═════ PAGE EXCERPT ═════

You can load data into StarRocks by running load jobs. Each load job has a unique label that is specified by the user or automatically generated by StarRocks to identify the job. Each label can be used only for one load job. After a load job is complete, its label cannot be reused for any other load jobs. Only the labels of failed load jobs can be reused. This mechanism helps ensure that the data associated with a specific label can be loaded only once, thus implementing At-Most-Once semantics.
All the loading methods provided by StarRocks can guarantee atomicity. Atomicity means that the qualified data within a load job must be all successfully loaded or none of the qualified data is successfully loaded. It never happens that some of the qualified data is loaded while the other data is not. Note that the qualified data does not include the data that is filtered out due to quality issues such as data type conversion errors.
StarRocks supports two communication protocols that can be used to submit load jobs: MySQL and HTTP. For more information about the protocol supported by each loading method, see the "Loading methods" section of this topic.
Supported data types
StarRocks supports loading data of all data types. You only need to take note of the limits on the loading of a few specific data types. For more information, see Data types.
Loading modes
StarRocks supports two loading modes: synchronous loading mode and asynchronous loading mode.
NOTE
If you load data by using external programs, you must choose a loading mode that best suits your business requirements before you decide the loading method of your choice.
Synchronous loading
In synchronous loading mode, after you submit a load job, StarRocks synchronously runs the job to load data, and returns the result of the job after the job finishes. You can check whether the job is successful based on the job result.
StarRocks provides two loading methods that support synchronous loading: Stream Load and INSERT.
The process of synchronous loading is as follows:
Create a load job.
View the job result returned by StarRocks.
Check whether the job is successful based on the job result. If the job result indicates a load failure, you can retry the job.
Asynchronous loading
In asynchronous loading mode, after you submit a load job, StarRocks immediately returns the job creation result.
If the result indicates a job creation success, StarRocks asynchronously runs the job. However, that does not mean that the data has been successfully loaded. You must use statements or commands to check the status of the job. Then, you can determine whether the data is successfully loaded based on the job status.
If the result indicates a job creation failure, you can determine whether you need to retry the job based on the failure information.
StarRocks provides three loading methods that support asynchronous loading: Broker Load, Routine Load, and Spark Load.

═════ MATERIAL SUPPLIED ═════

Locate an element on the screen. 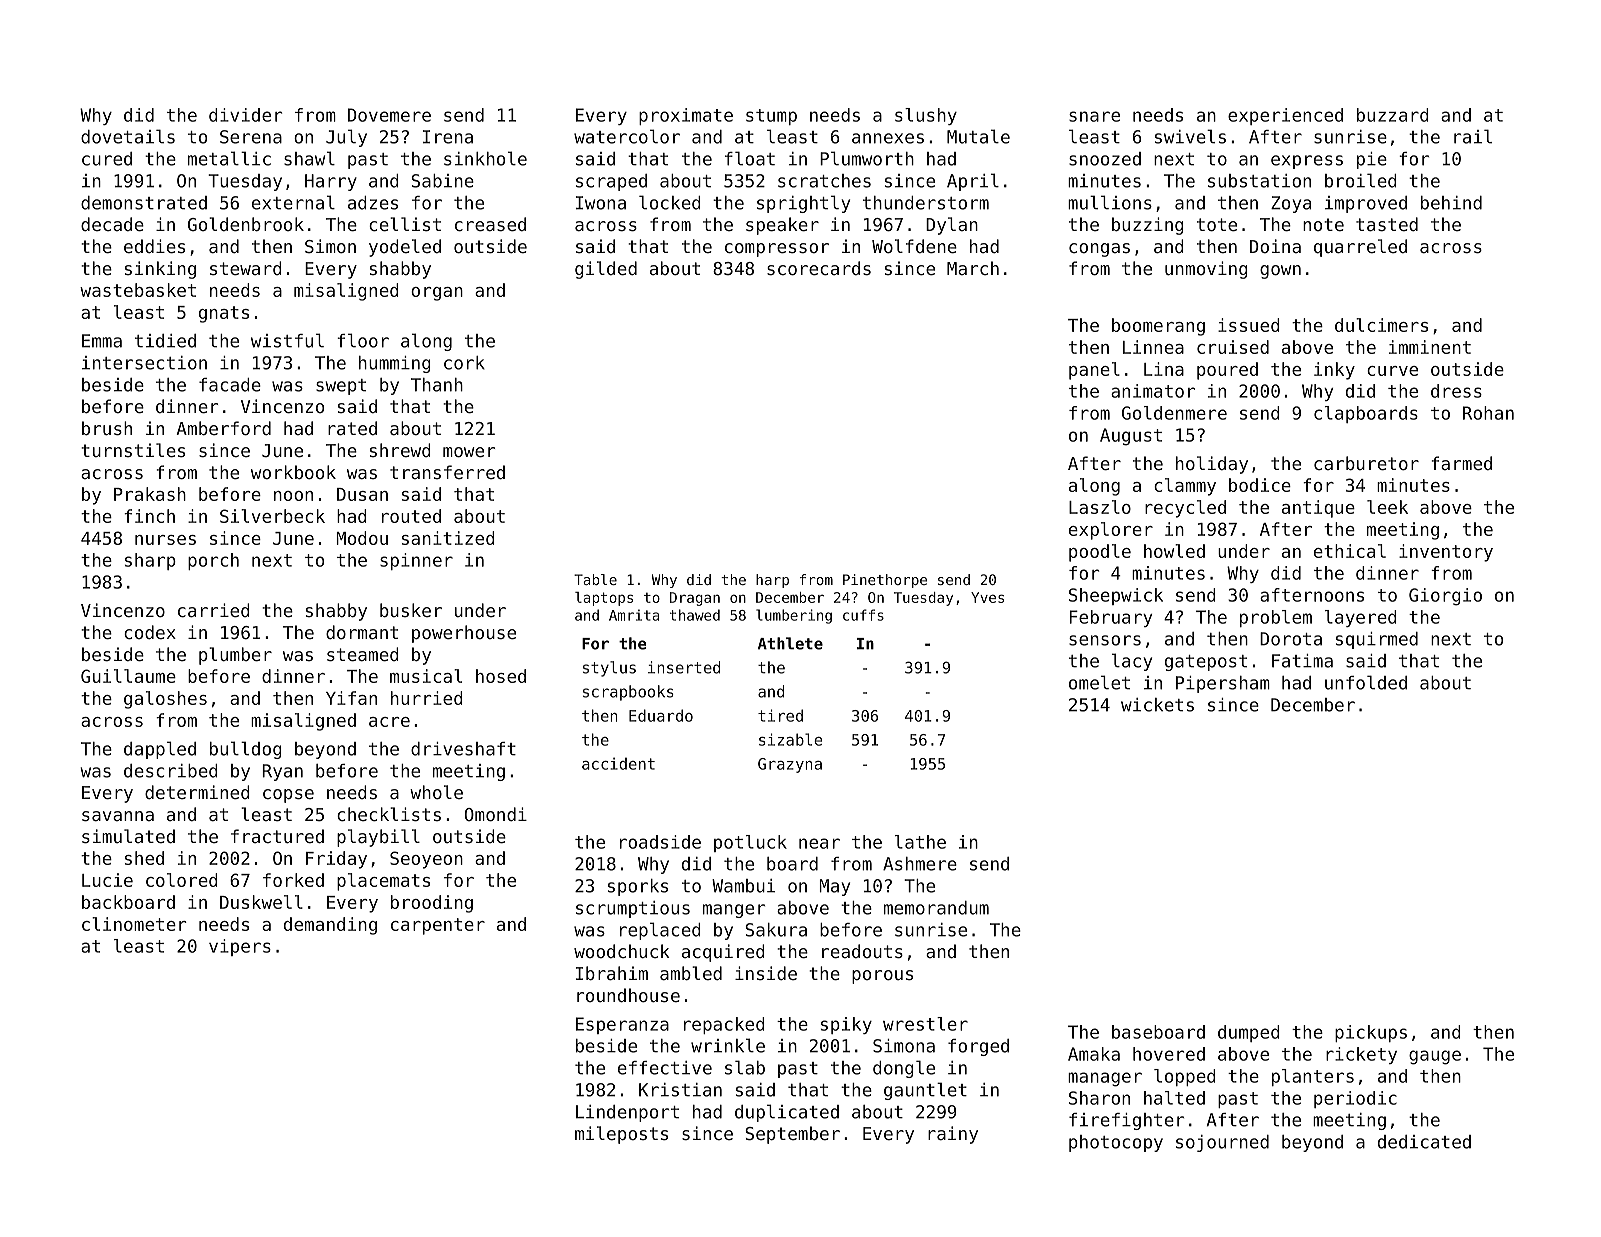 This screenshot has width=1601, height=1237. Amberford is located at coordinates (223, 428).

═════
═════ MATERIAL SUPPLIED ═════

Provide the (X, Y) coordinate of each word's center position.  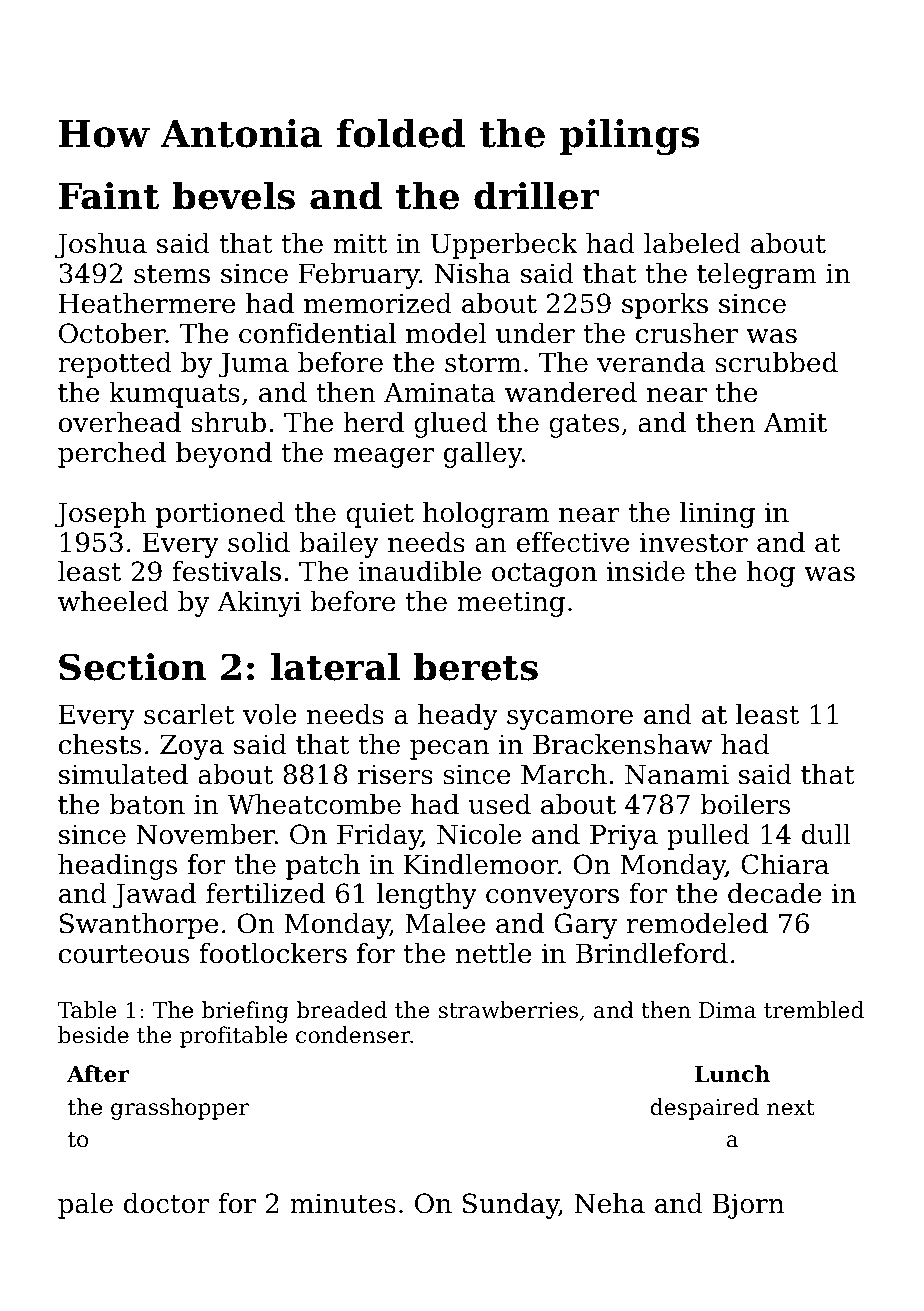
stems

═════

## PROBLEMS
• 1. In the StarRocks loading text, which two communication protocols can be used to submit load jobs?
• 2. Reproduce the StarRocks loading text verbatim between "StarRocks provides two" and "returned by StarRocks.", inclusive.

## IN RESPONSE
• 1. MySQL and HTTP.

• 2.
StarRocks provides two loading methods that support synchronous loading: Stream Load and INSERT.
The process of synchronous loading is as follows:
Create a load job.
View the job result returned by StarRocks.